PAGE TEXT -
- Opening Delimiter -

James Malone

Written on the 23 November 2009

James Malone

Age: 37
Business Est: 1996
Number of staff: 30
Growth: under 10 per cent
Turnover: $5.3 million

MORE than a decade ago James Malone sold his house in New Zealand to buy a printing press in Australia, but his business Label Power has come a long way since.

With revenue of $5.3 million last financial year, Malone expects growth of 15 per cent for his label manufacturing company in FY10/11, driven by a business model that allows clients to take the reins once designs have been made.

“In July, August and September we’ve been up and this financial year is looking very positive for us - we expect 15 per cent growth, but while it’s good to have turnover, profitability is what pays the staff and improves equipment,” he says.

“What we do is manufacture labels and what makes us stand apart is that we supply printing systems so clients can print their own labels.

“We have graphic artists who design the labels, we manufacture them, but clients can also purchase the equipment through us which enables them to adjust for expiry dates, barcodes, or product variants.”

Malone cites his four main customers as hospitals, retail chains, manufacturers and the food products industry, with a focus on the core principles of customer service and responding to client needs quickly.

“You look at how the industry has evolved to more sorts of production — you can make labels to put on to products but that in itself isn’t a complete solution.

- Closing Delimiter -

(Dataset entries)
- Opening Delimiter -

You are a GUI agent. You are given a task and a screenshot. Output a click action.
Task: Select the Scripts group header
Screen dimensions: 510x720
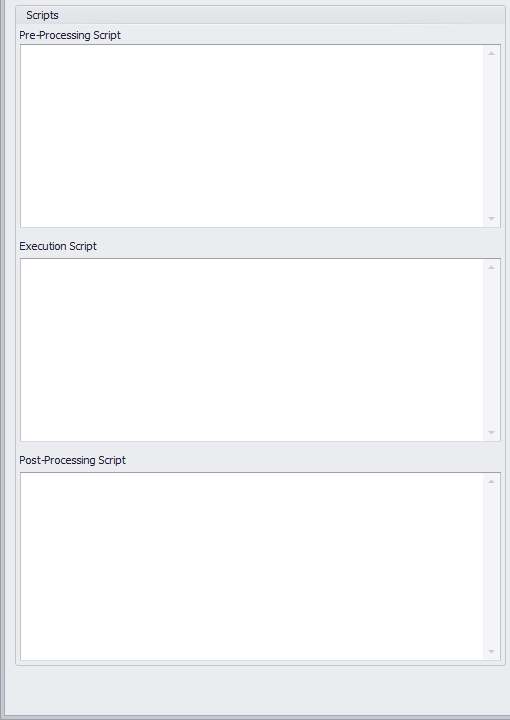point(42,15)
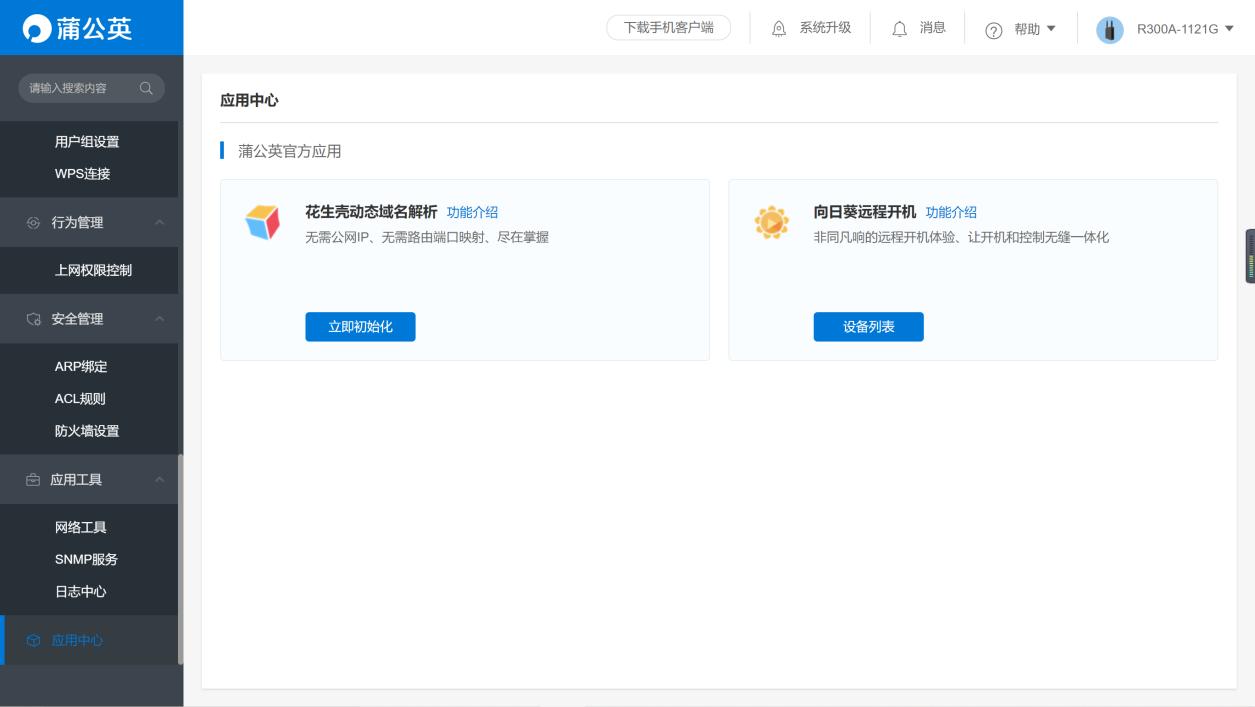1255x707 pixels.
Task: Open 日志中心 from the sidebar
Action: 80,591
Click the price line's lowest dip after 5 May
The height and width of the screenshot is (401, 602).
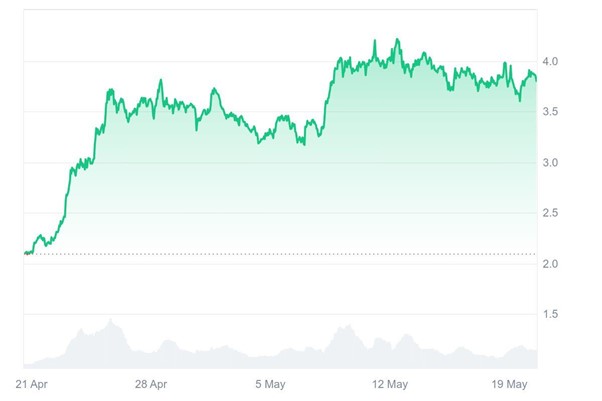point(303,144)
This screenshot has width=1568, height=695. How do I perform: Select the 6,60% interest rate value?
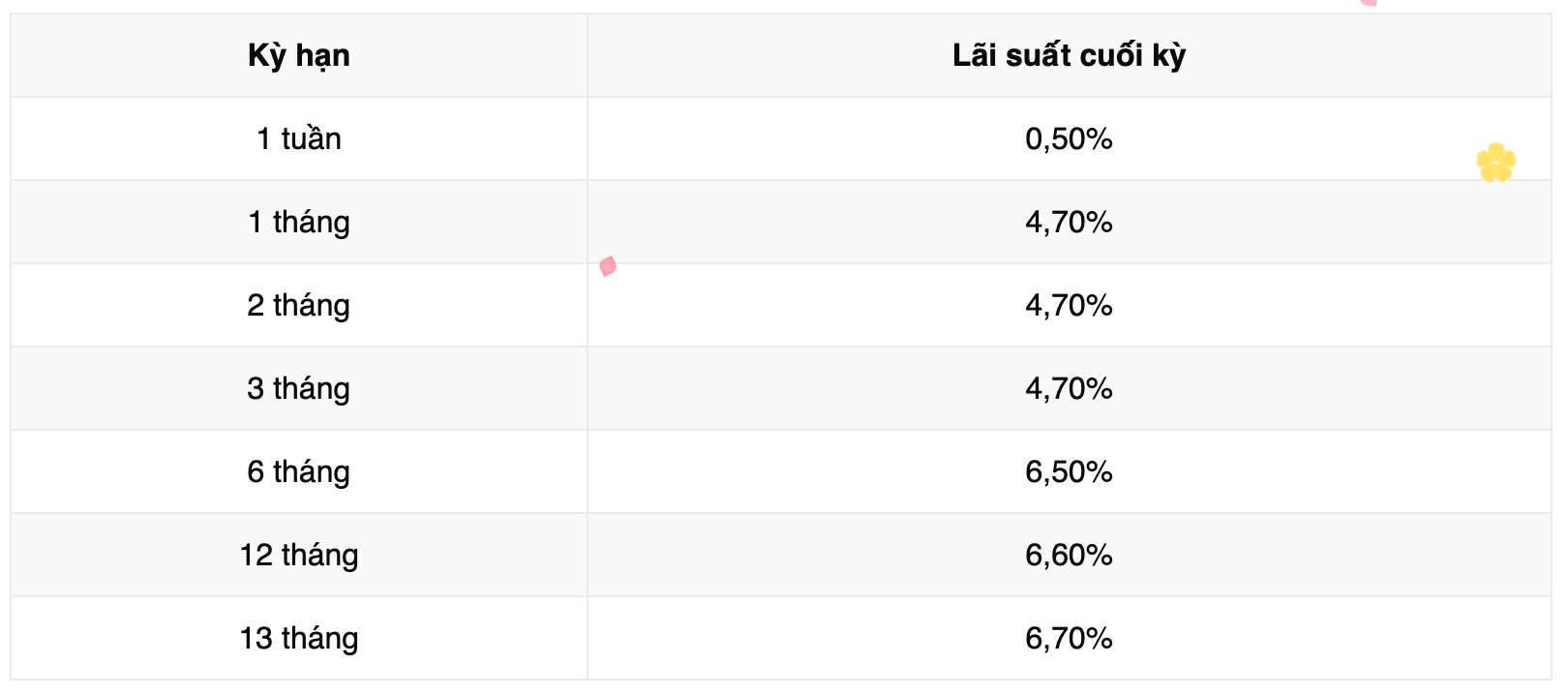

- Closing Delimiter -

YOUR GOAL -
Continue the profile of James Malone and Label Power, beginning right after its last sentence.

RESULT -
“What are you going to do, put them on by hand? That’s not as far is it goes, so we have another step that lets us develop systems and solutions for clients.

“As we import, at the moment the high Australian dollar makes it easier to have a more competitively-priced product, but at the end of the day, while there are deviations of where the exchange rate is, what’s important is what we do here.

While Malone was certain he could find markets for his products when the business began, risk plays its part as well and you need to know how to run a cohesive team.

“I’d definitely say that for every new product that’s a good idea there probably are three or four that don’t go so well,“
he says.

“There’s always a risk when you introduce a new product on the market, so if you do you have to release on a small scale as a test to see how it goes.

“When you’re leading a company the analogy I’d use is you’re getting everybody on to the bus – your staff are all going in the same direction without too many stops.”